これはかなり効率が良い販売方法だと言えますが、ある意味では「ゴリ押し」に近い販売手法を取っている可能性が高く、販社へのノルマ押し付け等が無いとは言えない、とも考えています。

つまり、こちらは販売がいかに効率に優れようとも、けして「消費者が求める商品を売って」台数を稼いでいるのではなく、ゴリ押しで台数を計上しているだけなのかもしれません。

やはり業績は「消費者が求めるもの」を提供して伸ばすべき

そこでぼくが思うのが、トヨタ型は、効率が良くなくとも消費者が求める製品を幅広く用意し、消費者に選んでもらえる環境を作ろうとしていて、日産型は企業としての効率を優先し、消費者の要望を反映させないラインアップとなっている可能性がある、ということ。

簡単に言うと「消費者ファースト」なのか「企業(自社)ファースト」なのかということですが、やはり理想的なのは前者だろう、と考えています。

ただし消費者ファーストはお金がかかる

ただ、消費者ファーストの場合、上にあげたような「コスト」がかかるのも事実。
消費者の要望は移ろいやすく、同時多発的に多様化しているので、これに対応しようとすると企業側としてはかなりの苦労を強いられることになります。

そこでトヨタが進めているのが「パーツ共通化」であり、具体的には現行プリウスにて採用した「TNGA思想(この名称だけはどうにかならんかな・・・)」。

トヨタいわく、「開発工数はグルーピング開発や部品共用化を進めた結果、導入前のモデルに対して約25%を低減。ここで捻出した工数をCASE等の先行開発に充てている」 「クルマの導入に伴う設備投資は共有化が進んだ結果、同じ設備で効率的に複数のクルマが生産できるようになり、1ライン平均で約25%を低減。車両原価は構成部品の共有化、種類削減、生産工程の簡素化など徹底的に推し進めた結果、約10%低減することができた」。

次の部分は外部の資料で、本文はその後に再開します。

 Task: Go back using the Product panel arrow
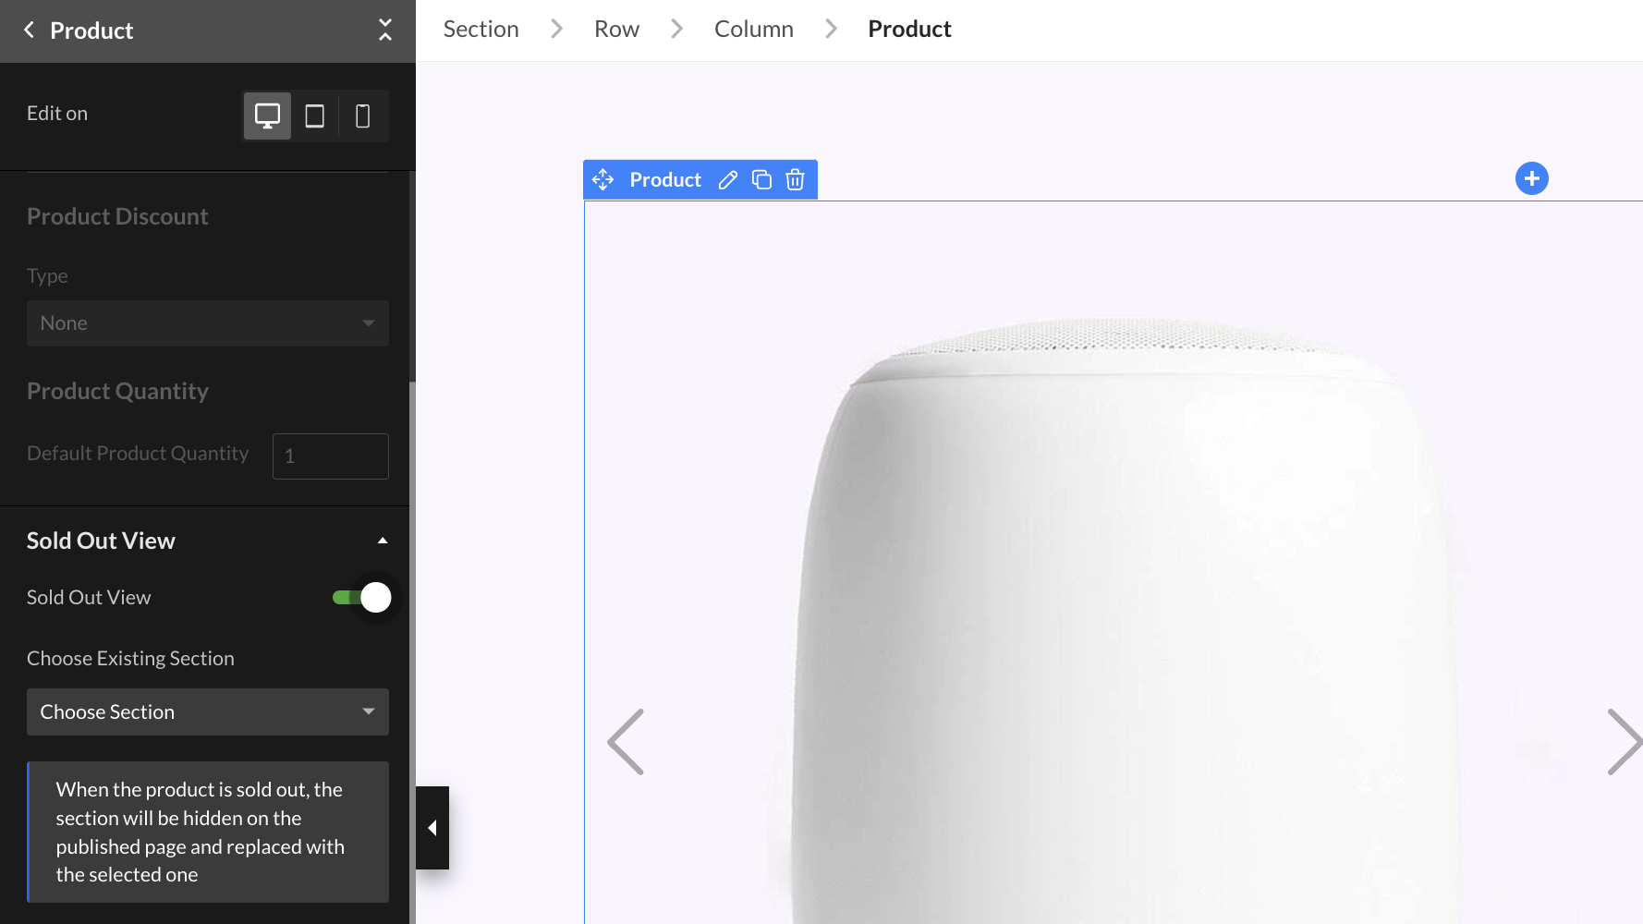coord(29,30)
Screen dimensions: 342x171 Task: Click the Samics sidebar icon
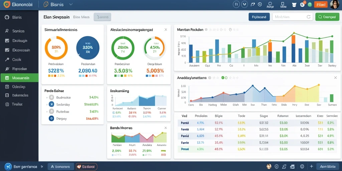pyautogui.click(x=7, y=31)
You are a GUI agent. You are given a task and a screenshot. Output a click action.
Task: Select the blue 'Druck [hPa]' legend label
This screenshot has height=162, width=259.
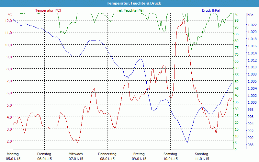click(211, 10)

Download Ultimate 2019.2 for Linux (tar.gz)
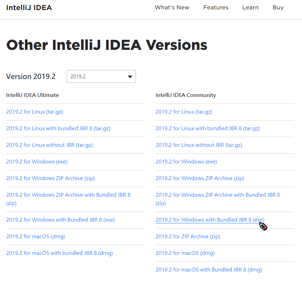[x=35, y=112]
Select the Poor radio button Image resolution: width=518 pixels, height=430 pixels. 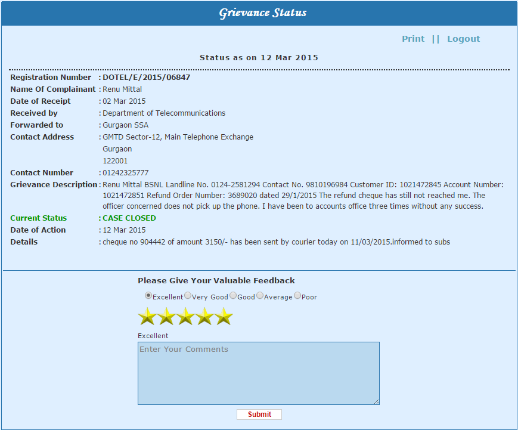pyautogui.click(x=297, y=296)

反面、 「ただし車両販価は環境規制対応や安全装備の拡充などで、お客様の望むレベルには、まだまだ十分ではない状況だと思っている」「もっとお求めやすくご提供できるよう今後ともTPS(トヨタ生産方式)と原価低減に徹底的にこだわり、これらの取り組みをさらに加速させていく」とも述べていて、つまりは削減したコストを「ため込む」のではなく積極投資し、さらに魅力的な商品(クルマ)を作ることに役立てる、としているわけですね。

ぼくはこれについて「企業の鑑のようだ」と考えていますが、実際にトヨタは新型RAV4について「 TNGAの最初頃に出した『プリウス』と比べても2-3年経つので、その成果がしっかり表れていて、商品力はしっかり上がりながら、スターティングプライスもお手頃な価格260万円からということで、お金に余裕がそんなにあるわけではない30代以下の若いお客様が(購入者の)45%を占めている」 「やはりトヨタのクルマというのは、お客様の求めているクルマをより廉価で出すというこが一番大事だと思う。今年9月に出るカローラ、来年出るコンパクトカーは、より価格的に厳しい(カテゴリーの)クルマだから、お客様の期待に対応できるような価格で出したいと思っているので、是非、期待して欲しい」 とも述べており、こういった「正のサイクル」こそが必要である、と認識しています。

よって、日産についても「コストを削減」ばかりではなく、今は辛くとも、将来のために「今から魅力ある商品作り」をはじめ、サイクルを正してゆくことが必要なのでしょうね。

たしかに車種を削ればコストも下がりますが、競争が厳しく、新型車、そして消費者が求めるようなクルマがなければ「買ってもらえない」という現状において、車種を絞るということは、自らの首を締める選択であると言えるのかもしれません。